“6 giugno, festa di libertà e consapevolezza”

Il 6 giugno di 75 anni iniziava lo Sbarco in Normandia, il momento chiave nella Liberazione d’Europa dal nazifascismo da parte delle forze alleate. È una data che tutte le nazioni e i rispettivi governi devono ben preservare e celebrare come sacra, perché premessa di un nuovo inizio che avrebbe trovato il suo fondamento, alcuni anni dopo, nella costituzione delle prime alleanze tra popoli europei sancite oggi dall’assetto unionale. È bene ricordare, a poche settimane da un voto che ha appassionato centinaia di milioni di cittadini in 28 Paesi, che questo assetto e questa Europea unita nel suo credo di pace, rappresentano il più importante presidio contro il ritorno al potere di gruppi ispirati a visioni nazionaliste e repressive.
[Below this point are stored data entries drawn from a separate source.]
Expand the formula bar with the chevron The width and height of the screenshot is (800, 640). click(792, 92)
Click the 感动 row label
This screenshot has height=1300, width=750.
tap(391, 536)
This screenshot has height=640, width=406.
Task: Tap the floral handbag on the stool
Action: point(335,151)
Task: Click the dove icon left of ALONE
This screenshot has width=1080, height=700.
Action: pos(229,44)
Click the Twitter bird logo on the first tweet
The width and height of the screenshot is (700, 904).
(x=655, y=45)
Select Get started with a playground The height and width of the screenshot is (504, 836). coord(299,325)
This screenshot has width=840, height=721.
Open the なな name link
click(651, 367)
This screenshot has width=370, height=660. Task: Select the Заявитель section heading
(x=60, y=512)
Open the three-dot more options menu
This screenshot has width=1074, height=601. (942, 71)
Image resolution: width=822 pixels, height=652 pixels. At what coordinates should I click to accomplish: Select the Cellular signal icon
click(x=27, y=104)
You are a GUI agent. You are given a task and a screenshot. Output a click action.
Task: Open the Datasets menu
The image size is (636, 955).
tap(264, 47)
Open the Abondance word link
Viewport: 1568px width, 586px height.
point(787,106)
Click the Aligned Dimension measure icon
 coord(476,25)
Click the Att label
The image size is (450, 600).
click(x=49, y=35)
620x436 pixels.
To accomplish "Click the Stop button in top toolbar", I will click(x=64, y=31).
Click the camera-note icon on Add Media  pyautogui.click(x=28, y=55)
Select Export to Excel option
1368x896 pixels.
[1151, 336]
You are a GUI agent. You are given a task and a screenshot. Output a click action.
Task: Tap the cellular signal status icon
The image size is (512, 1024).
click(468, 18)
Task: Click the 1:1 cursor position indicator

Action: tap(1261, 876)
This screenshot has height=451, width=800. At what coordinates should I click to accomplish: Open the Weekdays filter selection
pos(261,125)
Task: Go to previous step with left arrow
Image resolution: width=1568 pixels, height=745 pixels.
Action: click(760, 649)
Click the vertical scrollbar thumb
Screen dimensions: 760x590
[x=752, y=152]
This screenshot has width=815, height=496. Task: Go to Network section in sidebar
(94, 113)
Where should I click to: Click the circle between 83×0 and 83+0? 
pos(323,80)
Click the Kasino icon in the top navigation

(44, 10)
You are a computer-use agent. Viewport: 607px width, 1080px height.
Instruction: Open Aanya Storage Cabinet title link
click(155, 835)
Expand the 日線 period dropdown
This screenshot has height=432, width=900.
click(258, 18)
Oggi, 6 giugno, è anche festa della libertà e della democrazia. È il giorno in cui rivolgiamo la nostra commossa gratitudine a tutti coloro che misero a rischio la propria vita, in molti casi perdendola, per liberare un intero continente, anche lontano da quello proprio. E rappresenta un nuovo momento di riflessione per guardare al futuro con maggiore consapevolezza delle conquiste ottenute in questo arco di tempo e della loro assoluta irrinunciabilità.